植物の生育期の前半は枝葉を茂らせて体をつくらなければならないために、生育に欠かせない窒素分の多い肥料を施します。

中期から後半は、花芽ができ、花が咲き、実を結ぶのでリン酸分の多い肥料が必要になります。

このように、植物の生長過程で必要な要素が違いますから、目的に合った肥料を使い分ける必要があります。

ただし、生長過程をチェックして必要な要素を施すといっても、生育初期に窒素だけを施していたのでは、軟弱に育つばかりで健全には育ちません。

リン酸やカリも必要です。

それらは単肥ではなく、必要な成分が他の成分より多めに含まれているバランスのよい肥料を使用しましょう。

3要素は必要な時期に施す

3要素(N:窒素、P:リン酸、K:カリ)の成分が含まれている割合によって施す植物も違い

また、生育過程によっても必要な肥料の要素が異なります。

必要とする要素を含んだ肥料を適切に施しましょう。

[生育前半期(下がり型、右下がり型)]

枝葉を大きく育てるため、窒素分を多く含む肥料を施す。

観葉植物や葉菜類にも向きます。

[生育中期〜後期(山型)]

花芽ができたり、結実する時期は、花つきや実つきをよくするリン酸分が多い肥料を施します。

[開花・収穫後(上がり型、右上り型)]

多年草は翌年の芽出しのために葉が枯れるまでは、株を丈夫にし根を充実させるカリ分の多い肥料を施します。

球根植物や根菜類にも向きます。

元肥と追肥

肥料の使い方には「元肥」と「追肥」があります。

よく耕し、タネまきや苗を植え付ける準備をするときに施す肥料が元肥。

肥料効果が長く続く緩効性や遅効性タイプの肥料を施します。

苗や苗木が生長するにつれて元肥の肥料成分が失われていくので、生育に応じて肥料を追加します。

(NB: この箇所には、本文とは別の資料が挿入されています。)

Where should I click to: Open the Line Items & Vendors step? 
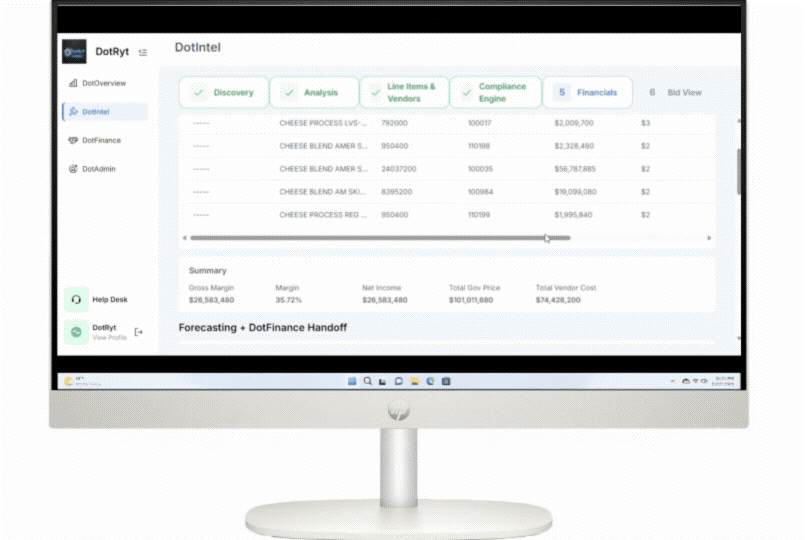point(404,92)
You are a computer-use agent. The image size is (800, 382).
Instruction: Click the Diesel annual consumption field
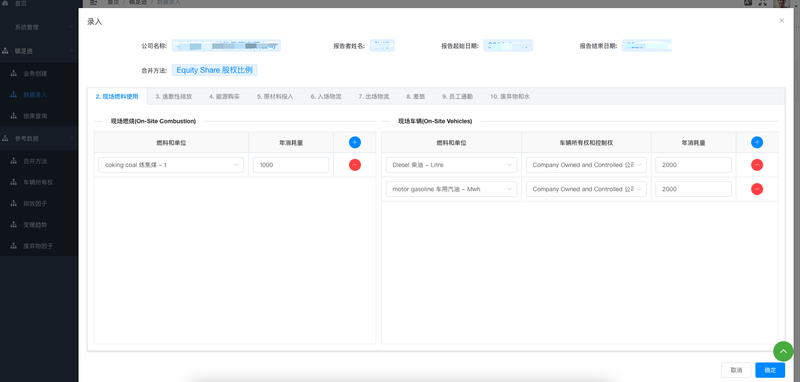point(693,165)
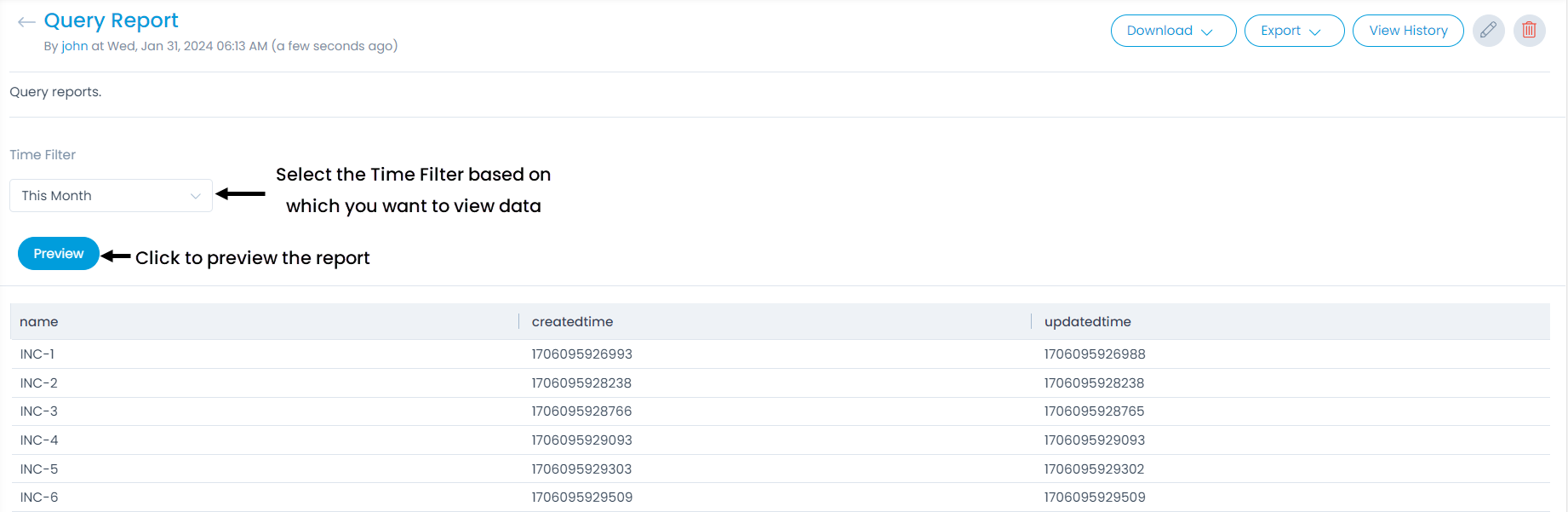Click the back arrow beside Query Report
Screen dimensions: 1568x512
click(x=26, y=22)
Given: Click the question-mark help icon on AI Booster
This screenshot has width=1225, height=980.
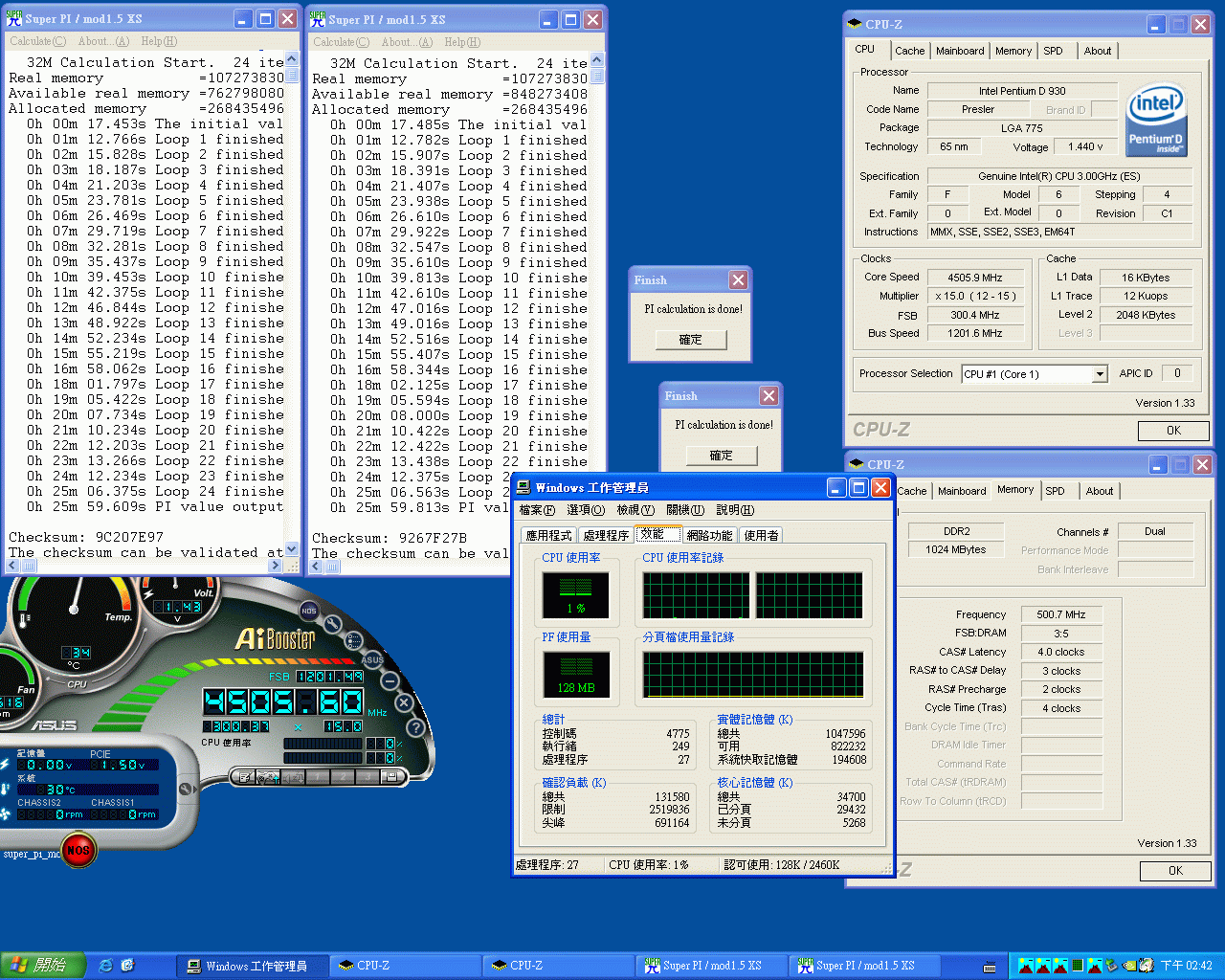Looking at the screenshot, I should [x=415, y=727].
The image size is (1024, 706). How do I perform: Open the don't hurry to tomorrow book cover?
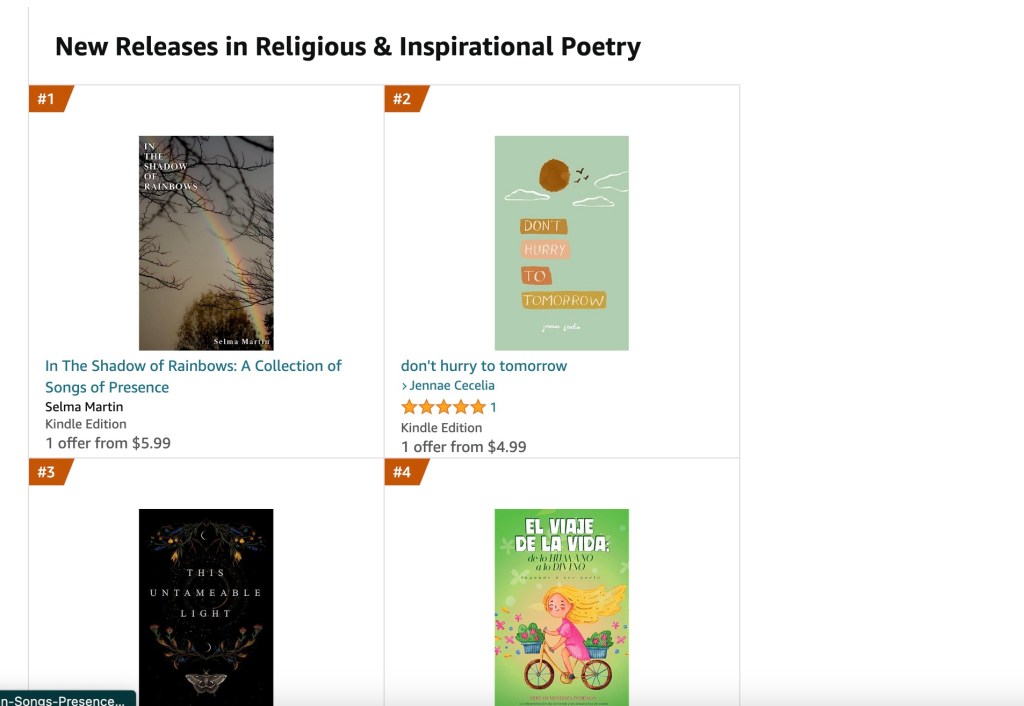[561, 243]
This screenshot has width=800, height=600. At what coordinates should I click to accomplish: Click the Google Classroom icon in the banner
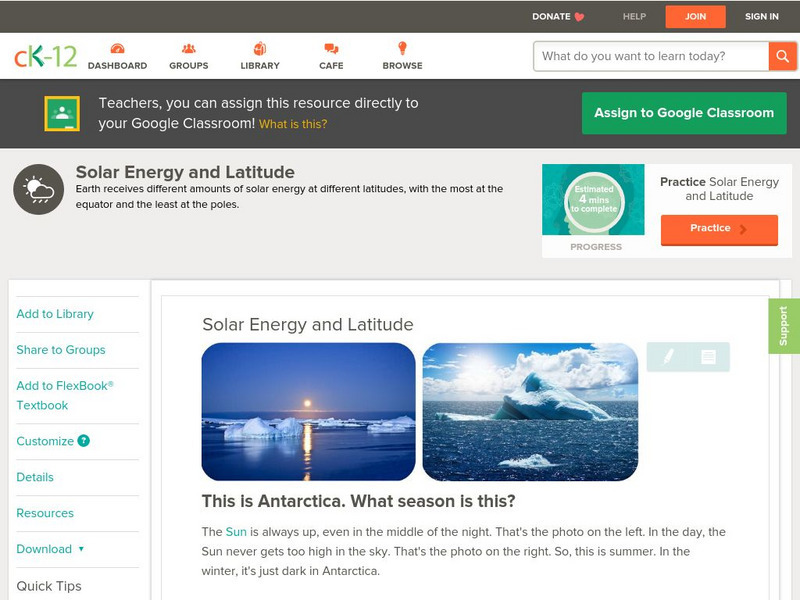[x=62, y=112]
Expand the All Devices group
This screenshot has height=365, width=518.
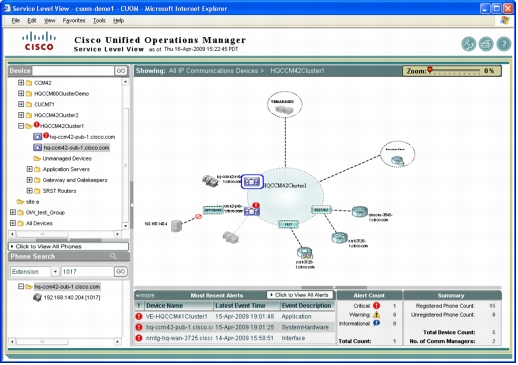coord(13,223)
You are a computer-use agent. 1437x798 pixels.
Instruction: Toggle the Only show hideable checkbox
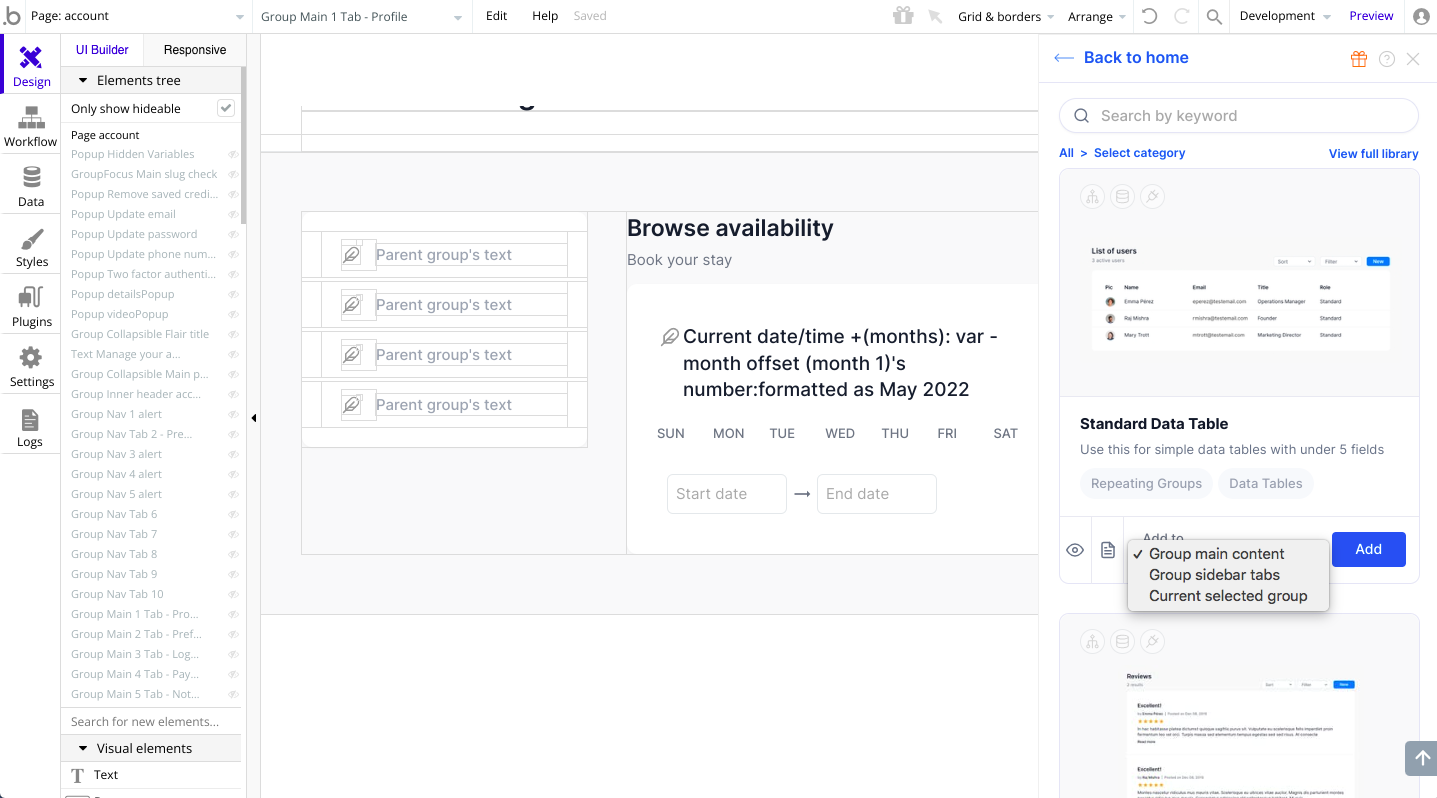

これが追肥で、速効性の液体肥料や化成肥料が適します。

[元肥の施し方]

元肥は生育が始まる少し前に施します。

[追肥の施し方]

追肥は生育中に施します。

錠剤型の緩効性化成肥料は水やりのたびに肥料分が溶け出すので追肥に適している。

鉢土の上において施します。


鉢の中は大地と違い、生育中は追肥が必要です。

置き肥は根から離して鉢の縁に置きましょう。

寒肥とお礼肥、芽出し肥

庭木や花木、果樹などが休眠している寒い冬に鶏ふんや油かすなどの有機質肥料を施すのが「寒肥」で元肥の一種です。

春先に元気な芽を出させることを目的に、冬に施しておきます。

「お礼肥」は、花が咲いた後や果実を収穫した後に「美味しい実や、美しい花をありがとう」という感謝の肥料で、追肥の一種です。

おもに花木や果樹、球根植物に施し、株の回復をはかるもので、効き目の早い化成肥料を使います。

また、追肥のひとつに「芽出し肥」があり、おもに春先に施します。

[寒肥の施し方]

春の活動期に向けて、植物の生長が休止している冬季に施します。

[芽出し肥の施し方]

植物が順調に生育するように、芽が出はじめるころに施します。

[お礼肥の施し方]

花木の開花後や果樹の収穫後に、弱った株の回復を目的に施します。